Start of Data

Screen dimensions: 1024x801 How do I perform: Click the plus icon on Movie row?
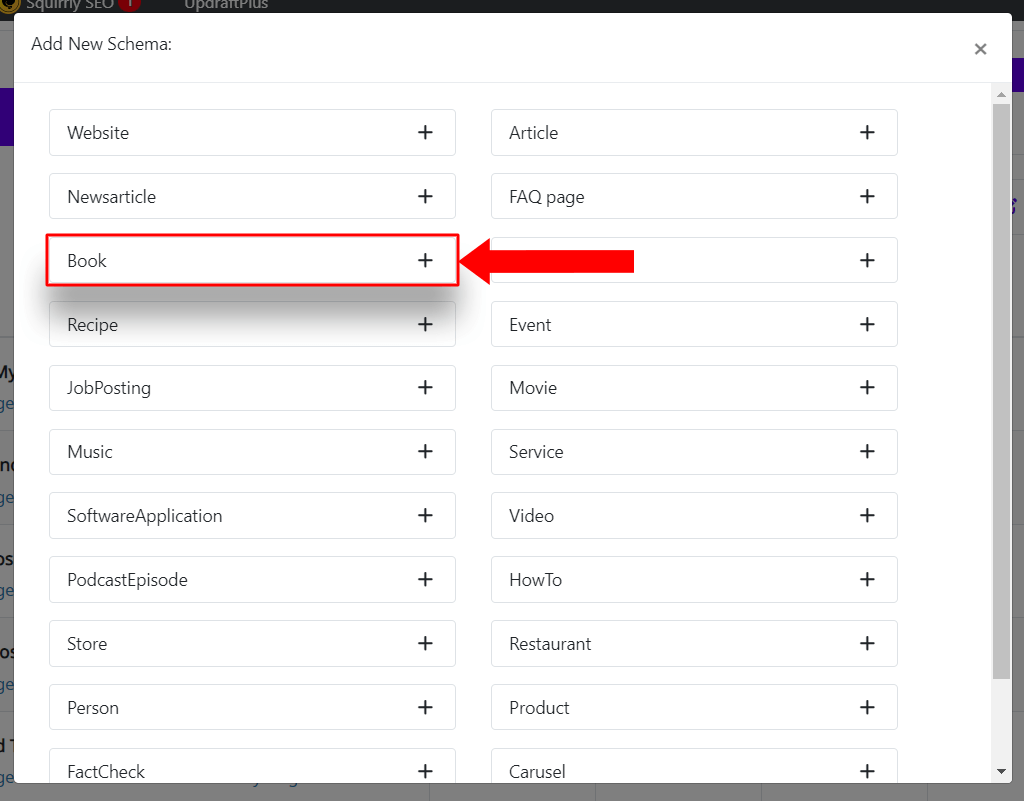coord(867,388)
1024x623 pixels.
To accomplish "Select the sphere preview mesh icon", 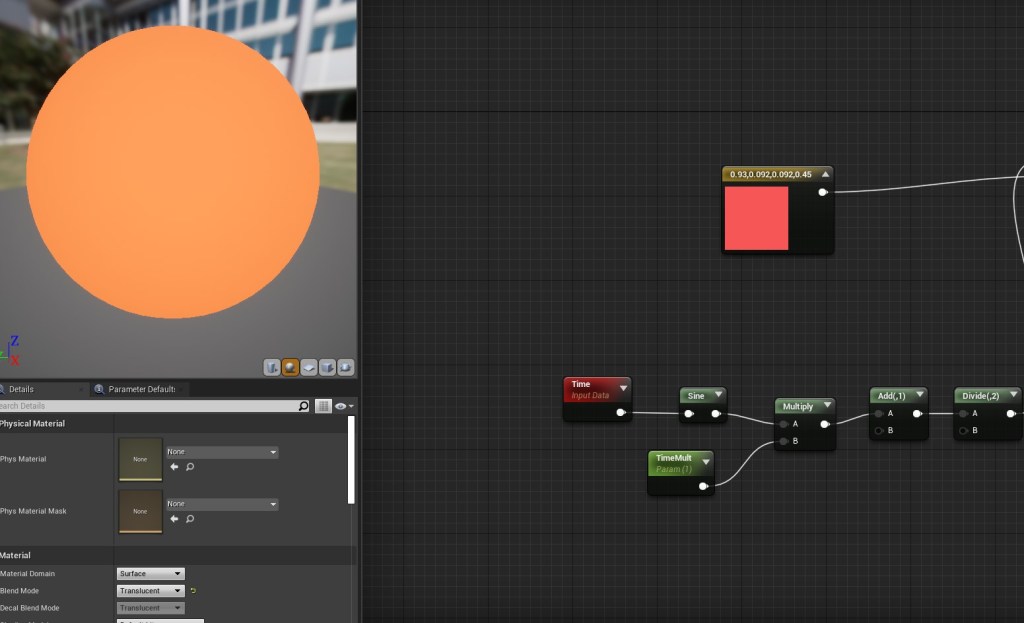I will pos(291,367).
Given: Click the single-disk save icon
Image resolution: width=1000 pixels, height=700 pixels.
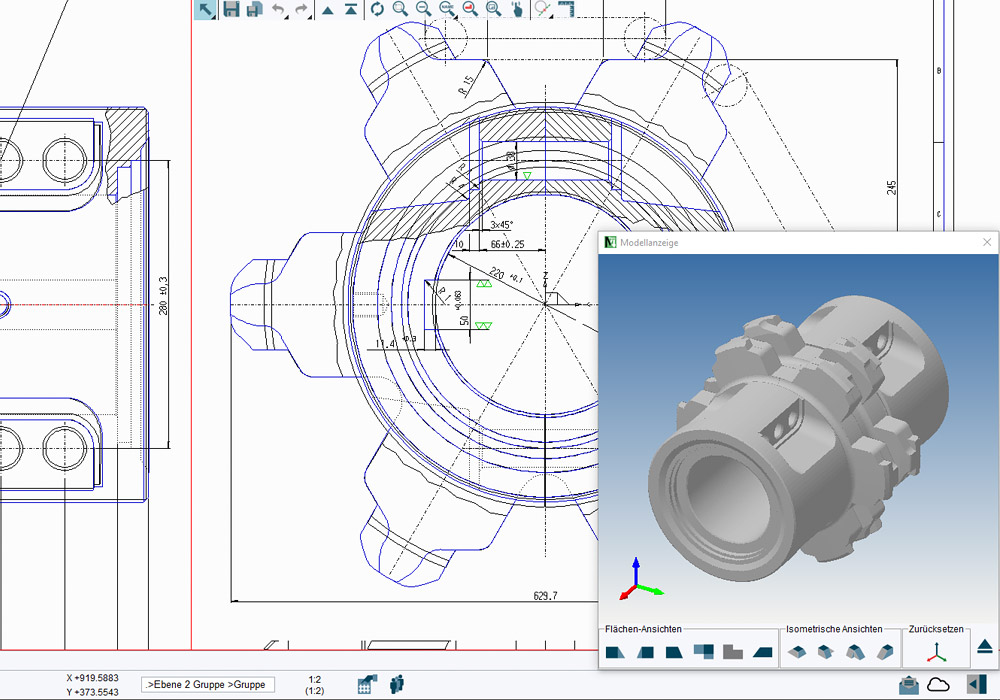Looking at the screenshot, I should [x=231, y=9].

End of Data

Exercise aim
Repeat nothing but the lines from the one containing "Given: Click the single-disk save icon" through the end of the entries, exactly, and skip the pictures.

Expected answer
Given: Click the single-disk save icon
Image resolution: width=1000 pixels, height=700 pixels.
Looking at the screenshot, I should [x=231, y=9].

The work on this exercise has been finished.